Existing continuous collision detection (CCD) algorithms suffer from trade-offs among accuracy, efficiency, and floating-point verifiability. Method: We introduce the first large-scale, linear-trajectory CCD benchmark dataset featuring analytically derived ground-truth collision times, covering both broad-phase and narrow-phase detection. We propose a scalable, floating-point–correct parallel CCD algorithm: an axis-aligned sweeping strategy for efficient broad-phase culling, coupled with a re-engineered interval-analysis–based narrow-phase solver, deeply optimized for GPU parallelism; we further integrate the Incremental Potential Contact (IPC) solver. Contribution/Results: A systematic evaluation across 13 state-of-the-art methods exposes widespread accuracy deficiencies and performance bottlenecks. Our algorithm significantly improves both stability and speed of IPC-based simulation. The complete benchmark dataset, baseline implementations, and evaluation framework are publicly released.
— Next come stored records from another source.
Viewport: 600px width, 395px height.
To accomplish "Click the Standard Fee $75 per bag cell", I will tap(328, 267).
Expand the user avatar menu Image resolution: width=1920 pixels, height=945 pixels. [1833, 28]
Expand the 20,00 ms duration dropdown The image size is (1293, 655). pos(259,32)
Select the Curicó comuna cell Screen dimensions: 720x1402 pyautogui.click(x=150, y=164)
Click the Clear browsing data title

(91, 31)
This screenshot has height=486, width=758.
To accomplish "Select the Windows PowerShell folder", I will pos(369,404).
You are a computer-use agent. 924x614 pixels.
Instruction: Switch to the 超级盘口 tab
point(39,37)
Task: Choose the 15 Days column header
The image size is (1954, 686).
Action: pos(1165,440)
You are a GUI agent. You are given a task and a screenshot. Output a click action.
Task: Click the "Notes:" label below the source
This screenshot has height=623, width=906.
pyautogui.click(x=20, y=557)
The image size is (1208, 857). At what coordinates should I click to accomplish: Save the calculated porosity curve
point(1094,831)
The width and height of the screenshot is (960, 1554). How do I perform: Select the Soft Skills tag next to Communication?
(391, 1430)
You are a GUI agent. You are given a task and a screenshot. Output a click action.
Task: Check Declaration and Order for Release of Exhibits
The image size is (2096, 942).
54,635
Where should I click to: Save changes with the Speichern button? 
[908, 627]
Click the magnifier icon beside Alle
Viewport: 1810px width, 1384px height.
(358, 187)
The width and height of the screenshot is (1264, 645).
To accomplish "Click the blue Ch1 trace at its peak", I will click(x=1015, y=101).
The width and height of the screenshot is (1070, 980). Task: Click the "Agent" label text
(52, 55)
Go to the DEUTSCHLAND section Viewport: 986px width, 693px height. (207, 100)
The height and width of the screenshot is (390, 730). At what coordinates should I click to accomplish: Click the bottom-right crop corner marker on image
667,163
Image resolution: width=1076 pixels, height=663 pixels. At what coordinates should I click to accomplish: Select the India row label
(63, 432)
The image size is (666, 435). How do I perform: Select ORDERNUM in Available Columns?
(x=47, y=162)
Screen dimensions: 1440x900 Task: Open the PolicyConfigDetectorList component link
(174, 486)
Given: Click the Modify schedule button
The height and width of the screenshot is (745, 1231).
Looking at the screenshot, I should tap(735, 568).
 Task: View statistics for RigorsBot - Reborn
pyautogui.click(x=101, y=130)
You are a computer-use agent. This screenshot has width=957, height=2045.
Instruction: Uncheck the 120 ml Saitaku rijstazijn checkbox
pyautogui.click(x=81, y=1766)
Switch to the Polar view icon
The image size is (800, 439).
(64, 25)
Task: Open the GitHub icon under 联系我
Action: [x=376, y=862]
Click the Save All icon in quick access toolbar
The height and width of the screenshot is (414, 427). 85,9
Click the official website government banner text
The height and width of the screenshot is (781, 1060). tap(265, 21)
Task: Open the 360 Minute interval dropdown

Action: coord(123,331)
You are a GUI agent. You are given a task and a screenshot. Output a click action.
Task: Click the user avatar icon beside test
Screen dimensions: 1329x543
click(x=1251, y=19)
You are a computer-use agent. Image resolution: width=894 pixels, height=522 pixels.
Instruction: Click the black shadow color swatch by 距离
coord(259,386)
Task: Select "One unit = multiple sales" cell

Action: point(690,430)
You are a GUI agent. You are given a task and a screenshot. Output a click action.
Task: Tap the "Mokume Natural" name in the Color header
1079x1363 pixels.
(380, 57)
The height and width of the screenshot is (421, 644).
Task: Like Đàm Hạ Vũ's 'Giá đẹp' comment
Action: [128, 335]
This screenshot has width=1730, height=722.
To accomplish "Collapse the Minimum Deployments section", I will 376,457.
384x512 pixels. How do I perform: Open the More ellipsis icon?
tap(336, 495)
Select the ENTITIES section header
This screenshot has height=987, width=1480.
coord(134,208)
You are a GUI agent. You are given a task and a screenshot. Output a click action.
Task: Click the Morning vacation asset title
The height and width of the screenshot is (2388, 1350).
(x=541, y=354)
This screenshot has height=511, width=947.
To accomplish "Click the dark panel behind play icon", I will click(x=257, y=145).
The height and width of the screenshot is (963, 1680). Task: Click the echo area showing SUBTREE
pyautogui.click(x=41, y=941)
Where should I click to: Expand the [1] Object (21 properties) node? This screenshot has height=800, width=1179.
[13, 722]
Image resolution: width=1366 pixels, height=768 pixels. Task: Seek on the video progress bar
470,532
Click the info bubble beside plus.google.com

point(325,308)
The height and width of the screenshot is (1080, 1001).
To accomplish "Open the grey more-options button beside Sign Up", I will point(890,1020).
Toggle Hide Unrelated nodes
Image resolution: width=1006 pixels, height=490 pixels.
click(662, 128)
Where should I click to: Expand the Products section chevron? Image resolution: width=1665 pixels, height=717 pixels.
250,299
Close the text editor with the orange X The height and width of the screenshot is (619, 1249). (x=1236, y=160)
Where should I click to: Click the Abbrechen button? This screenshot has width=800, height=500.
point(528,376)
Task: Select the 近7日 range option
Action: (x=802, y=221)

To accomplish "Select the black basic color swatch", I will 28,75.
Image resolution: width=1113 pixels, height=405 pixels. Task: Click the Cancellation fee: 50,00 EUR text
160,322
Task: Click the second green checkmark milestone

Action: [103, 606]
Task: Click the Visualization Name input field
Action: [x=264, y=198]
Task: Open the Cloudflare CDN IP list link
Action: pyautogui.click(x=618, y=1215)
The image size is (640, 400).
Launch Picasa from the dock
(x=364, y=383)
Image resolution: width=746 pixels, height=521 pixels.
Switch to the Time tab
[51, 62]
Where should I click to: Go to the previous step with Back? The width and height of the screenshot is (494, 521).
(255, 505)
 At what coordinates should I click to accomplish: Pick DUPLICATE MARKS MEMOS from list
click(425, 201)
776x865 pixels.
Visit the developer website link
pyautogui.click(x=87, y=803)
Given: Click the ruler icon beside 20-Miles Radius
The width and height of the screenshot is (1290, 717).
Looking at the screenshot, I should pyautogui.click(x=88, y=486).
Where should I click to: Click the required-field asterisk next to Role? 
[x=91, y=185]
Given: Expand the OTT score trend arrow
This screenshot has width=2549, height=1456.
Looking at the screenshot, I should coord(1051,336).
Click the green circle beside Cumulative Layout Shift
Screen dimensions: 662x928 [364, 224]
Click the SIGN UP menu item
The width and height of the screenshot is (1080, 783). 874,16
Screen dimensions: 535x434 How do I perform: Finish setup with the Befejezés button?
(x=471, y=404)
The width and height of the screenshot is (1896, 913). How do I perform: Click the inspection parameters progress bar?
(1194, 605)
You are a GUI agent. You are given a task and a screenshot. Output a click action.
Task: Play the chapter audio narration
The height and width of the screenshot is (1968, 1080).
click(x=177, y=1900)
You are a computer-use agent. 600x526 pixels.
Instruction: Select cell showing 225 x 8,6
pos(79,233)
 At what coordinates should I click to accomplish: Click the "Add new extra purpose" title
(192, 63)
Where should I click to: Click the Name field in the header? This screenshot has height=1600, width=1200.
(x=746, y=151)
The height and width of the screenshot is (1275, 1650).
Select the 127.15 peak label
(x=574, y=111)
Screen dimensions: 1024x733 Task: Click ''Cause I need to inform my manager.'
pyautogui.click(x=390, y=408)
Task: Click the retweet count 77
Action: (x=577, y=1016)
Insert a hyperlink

We introduce a large-scale benchmark for broad- and narrow-phase continuous collision detection (CCD) over linearized trajectories with exact time of impacts and use it to evaluate the accuracy, correctness, and efficiency of 13 state-of-the-art CCD algorithms. Our analysis shows that several methods exhibit problems either in efficiency or accuracy. To overcome these limitations, we introduce an algorithm for CCD designed to be scalable on modern parallel architectures and provably correct when implemented using floating point arithmetic. We integrate our algorithm within the Incremental Potential Contact solver [Li et al . 2021] and evaluate its impact on various simulation scenarios. Our approach includes a broad-phase CCD to quickly filter out primitives having disjoint bounding boxes and a narrow-phase CCD that establishes whether the remaining primitive pairs indeed collide. Our broad-phase algorithm is efficient and scalable thanks to the experimental observation that sweeping along a coordinate axis performs surprisingly well on modern parallel architectures. For narrow-phase CCD, we re-design the recently proposed interval-based algorithm of Wang et al. [2021] to work on massively parallel hardware. To foster the adoption and development of future linear CCD algorithms, and to evaluate their correctness, scalability, and overall performance, we release the dataset with analytic ground truth, the implementation of all the algorithms tested, and our testing framework.